Robin Jensen, professor of Communication, comments that “Dr. Hernández is the epitome of a Rising Star in the Humanities because she has an innovative, significant research program and she is using that program to change the field of communication as whole. Dr. Hernández’s program is one that combines journalism, health communication, gender and sexuality studies, and race. She asks foundational questions in her research such as how those representing traditional underserved, intersectional positionalities are represented in journalism and the media, what the implications of those representations are for individual and public health, and what can be done to foster better, more nuanced and representative characterizations of underserved individuals in the media.” She continues: “Dr.

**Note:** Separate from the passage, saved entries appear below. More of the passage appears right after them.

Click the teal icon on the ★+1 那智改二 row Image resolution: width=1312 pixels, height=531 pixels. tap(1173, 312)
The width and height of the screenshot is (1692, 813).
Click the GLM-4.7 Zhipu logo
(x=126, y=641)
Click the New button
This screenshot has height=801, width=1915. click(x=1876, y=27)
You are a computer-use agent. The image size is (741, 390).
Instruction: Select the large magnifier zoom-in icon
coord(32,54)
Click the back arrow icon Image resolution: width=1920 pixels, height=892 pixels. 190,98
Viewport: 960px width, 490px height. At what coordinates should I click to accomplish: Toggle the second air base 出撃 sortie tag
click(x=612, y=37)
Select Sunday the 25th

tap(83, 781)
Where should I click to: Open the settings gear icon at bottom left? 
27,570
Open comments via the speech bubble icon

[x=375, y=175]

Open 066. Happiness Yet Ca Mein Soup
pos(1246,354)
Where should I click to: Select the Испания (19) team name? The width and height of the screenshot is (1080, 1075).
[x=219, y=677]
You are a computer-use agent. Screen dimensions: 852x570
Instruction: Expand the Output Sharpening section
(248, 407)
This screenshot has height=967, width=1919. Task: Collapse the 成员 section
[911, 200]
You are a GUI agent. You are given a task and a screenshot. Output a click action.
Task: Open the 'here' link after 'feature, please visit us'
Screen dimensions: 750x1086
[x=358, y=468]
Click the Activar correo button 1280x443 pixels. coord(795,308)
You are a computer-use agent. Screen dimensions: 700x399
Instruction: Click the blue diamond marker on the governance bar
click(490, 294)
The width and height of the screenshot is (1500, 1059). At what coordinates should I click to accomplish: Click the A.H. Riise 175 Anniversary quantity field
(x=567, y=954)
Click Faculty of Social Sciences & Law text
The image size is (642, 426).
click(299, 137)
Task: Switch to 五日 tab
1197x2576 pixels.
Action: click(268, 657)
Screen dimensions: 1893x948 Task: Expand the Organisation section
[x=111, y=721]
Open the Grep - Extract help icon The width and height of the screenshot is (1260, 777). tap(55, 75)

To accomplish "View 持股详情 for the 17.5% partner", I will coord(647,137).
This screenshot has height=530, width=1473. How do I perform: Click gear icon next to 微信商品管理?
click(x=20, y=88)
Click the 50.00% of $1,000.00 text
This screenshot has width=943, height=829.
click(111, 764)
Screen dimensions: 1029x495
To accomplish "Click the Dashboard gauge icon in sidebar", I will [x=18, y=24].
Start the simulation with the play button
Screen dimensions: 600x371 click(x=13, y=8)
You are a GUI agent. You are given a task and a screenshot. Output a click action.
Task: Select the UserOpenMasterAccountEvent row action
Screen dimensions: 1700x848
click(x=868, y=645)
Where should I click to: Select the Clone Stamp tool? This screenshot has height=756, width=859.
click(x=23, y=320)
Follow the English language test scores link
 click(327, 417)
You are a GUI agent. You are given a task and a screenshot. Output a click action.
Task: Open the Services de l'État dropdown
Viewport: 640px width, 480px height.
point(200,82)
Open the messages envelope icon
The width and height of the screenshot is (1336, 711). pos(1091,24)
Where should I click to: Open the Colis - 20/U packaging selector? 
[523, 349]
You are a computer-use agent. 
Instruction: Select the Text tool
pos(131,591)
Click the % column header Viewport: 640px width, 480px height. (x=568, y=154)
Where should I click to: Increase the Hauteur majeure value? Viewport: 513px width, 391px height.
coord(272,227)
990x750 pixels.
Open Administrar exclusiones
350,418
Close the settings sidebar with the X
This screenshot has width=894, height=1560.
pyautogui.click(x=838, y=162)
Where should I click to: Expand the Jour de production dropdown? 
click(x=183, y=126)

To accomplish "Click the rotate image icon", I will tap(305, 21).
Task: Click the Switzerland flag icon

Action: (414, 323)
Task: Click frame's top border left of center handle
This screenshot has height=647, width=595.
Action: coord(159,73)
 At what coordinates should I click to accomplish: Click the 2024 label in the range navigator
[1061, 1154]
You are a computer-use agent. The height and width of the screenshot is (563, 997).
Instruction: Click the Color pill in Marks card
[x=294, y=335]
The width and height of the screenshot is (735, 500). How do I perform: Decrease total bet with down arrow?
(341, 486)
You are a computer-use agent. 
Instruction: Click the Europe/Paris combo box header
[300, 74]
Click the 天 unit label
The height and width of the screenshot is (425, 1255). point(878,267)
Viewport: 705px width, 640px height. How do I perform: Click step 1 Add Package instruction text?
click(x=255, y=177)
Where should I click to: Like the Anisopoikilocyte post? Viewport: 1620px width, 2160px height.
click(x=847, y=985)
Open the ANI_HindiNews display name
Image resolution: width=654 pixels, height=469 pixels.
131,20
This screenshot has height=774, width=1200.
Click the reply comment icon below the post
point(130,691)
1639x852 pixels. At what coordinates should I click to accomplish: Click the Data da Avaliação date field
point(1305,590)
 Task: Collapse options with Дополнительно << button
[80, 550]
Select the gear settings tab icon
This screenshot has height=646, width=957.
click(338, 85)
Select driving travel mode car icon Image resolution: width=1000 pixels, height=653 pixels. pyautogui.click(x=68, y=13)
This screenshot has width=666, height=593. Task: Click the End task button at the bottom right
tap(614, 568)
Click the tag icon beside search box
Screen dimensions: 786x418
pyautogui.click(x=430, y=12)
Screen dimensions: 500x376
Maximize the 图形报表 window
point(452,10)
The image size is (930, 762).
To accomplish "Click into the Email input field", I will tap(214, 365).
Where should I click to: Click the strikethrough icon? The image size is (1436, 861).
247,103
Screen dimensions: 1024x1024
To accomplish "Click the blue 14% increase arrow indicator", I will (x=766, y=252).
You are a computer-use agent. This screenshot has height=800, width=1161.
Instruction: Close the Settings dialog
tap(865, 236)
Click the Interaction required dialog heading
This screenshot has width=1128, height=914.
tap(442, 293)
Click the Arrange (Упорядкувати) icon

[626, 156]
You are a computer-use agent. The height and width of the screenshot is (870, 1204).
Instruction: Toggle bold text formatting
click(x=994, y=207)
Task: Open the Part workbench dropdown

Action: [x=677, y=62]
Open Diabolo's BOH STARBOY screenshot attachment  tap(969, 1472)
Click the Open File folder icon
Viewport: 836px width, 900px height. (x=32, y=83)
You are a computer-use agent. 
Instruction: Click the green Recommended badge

Hernández is exceptionally early on in her career to already be creating a path for scholars of every level to reconceptualize how media scholarship can and should be done. …… It is safe to say that her research is setting an agenda for the field as a whole and that her name will be lauded for doing this work for many years to come.”
Robert A. Goldberg Endowed Faculty Prize in the Humanities - Christie Toth
Robert A. Goldberg Endowed Faculty Prize in Humanities recognizes faculty whose record in teaching and research reflects high merit and provides a stipend to support the faculty member’s ongoing projects.
Christie Toth, associate professor, joined the Department of Writing and Rhetoric Studies in 2014 and has made significant contributions to the department, college, and university. Christie is currently working on two projects, described in her nomination letter by her former department chair, LuMing Mao (professor in Writing and Rhetoric Studies and affiliate faculty at the Asia Center): “One focuses on the history, current status, and possible futures of graduate education for aspiring community college literacy instructors. The other is an experiment in using collaborative speculative writing to imagine possibilities for more accessible, equitable, and just lifelong literacy learning. Both projects involve extensive collaboration with Salt Lake Community College transfer students, SLCC faculty colleagues, and two-year college faculty across the United States.
Toth is the author of Transfer in an Urban Writing Ecology: Reimagining Community College-University Relations in Writing Studies, which is a culmination of her groundbreaking work on the interrelations between two-year and four-year institutions of higher learning, and on the ways in which these relationships can facilitate and/or complicate the experiences of students who transfer between the institutions. It encapsulates many of the themes and theories that have been developed and advanced in her other wide-ranging and robust publications.
She is also a co-editor of Teaching Composition at the Two-Year College: Background Readings and Writing Placement in Two-Year Colleges: The Pursuit of Equity in Postsecondary Education, the latter of which won the Council of Writing Program Administrators Best Book Award in June 2023. She is author or co-author of many journal articles and book chapters. Her scholarly output, in my view, is exemplary and her work is qualitatively unique — and of immense value — within the field of writing and rhetoric.”